When I first chose The Resident, for some reason I thought it was a supernatural horror movie, which is my favorite kind. I don’t know why; after seeing it and reading the back of the case, nowhere is this indicated. I must have just scanned the movie, as I typically do. At any rate, the movie is a simple stalker flick about a woman moving into a new apartment on her own (spoilers ahead).
Hillary Swank plays a doctor who has just broken up with her boyfriend after discovering he was cheating on her. She seeks out a new apartment and is delighted to find an enormous, beautiful place for cheap. Of course, predictably—as with everything else in the film—there is a catch: the owner of the apartment, played by Jeffrey Dean Morgan, set her up, calling her about the apartment when he decided he wanted her for his own.

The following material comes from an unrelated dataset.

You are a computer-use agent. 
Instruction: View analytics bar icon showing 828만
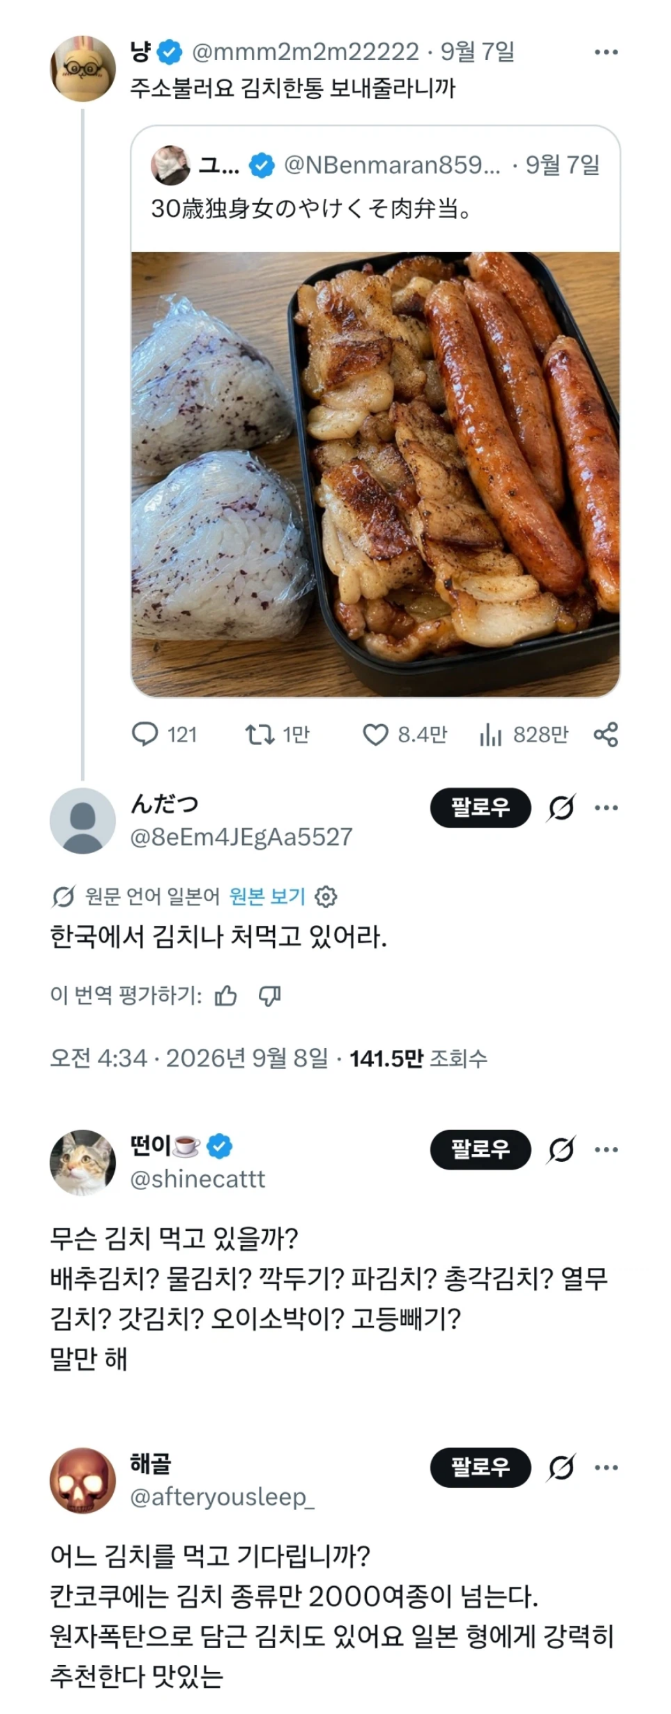click(x=490, y=735)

The rest of the film circles around his obsession with her—with which we are informed of early on, which ruins any sort of suspense that could develop—and her obliviousness to it. When she finally does catch on, she realizes that he has been spying on her, drugging her, and raping her in her sleep.
The movie is completely thin and devoid of the growing tension and tautness it desperately needs. The characters are actually not bad; both Swank and Morgan are wonderful actors and they play their roles fairly enough. There are simply too many holes in the movie, along with too many tangents introduced yet never fully explained. There are plenty of red herrings that simply don’t work (and why should they, when ten minutes later the bad guy is revealed to us anyway?), along with the main character’s stupidity, which is always infuriating.

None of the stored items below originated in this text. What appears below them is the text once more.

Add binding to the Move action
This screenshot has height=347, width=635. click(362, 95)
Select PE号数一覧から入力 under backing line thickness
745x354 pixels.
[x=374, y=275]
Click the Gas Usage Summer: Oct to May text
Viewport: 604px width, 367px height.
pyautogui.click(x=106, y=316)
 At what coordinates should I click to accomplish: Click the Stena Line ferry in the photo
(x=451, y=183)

Why doesn’t she call the police when she suspects she is being drugged? Why does she go after her boyfriend knowing of the danger—and why does she go back to him to begin with after he cheated and she’s already moved out? Again, there are simply too many questions—and too many head-desk moments where you just want to strangle the character yourself—or simply just turn off the television, which I came close to doing twice.
If you want a great stalker movie, skip this one and re-rent Sleeping with the Enemy. Hell, Home Alone would be better. Save yourself some disappointment.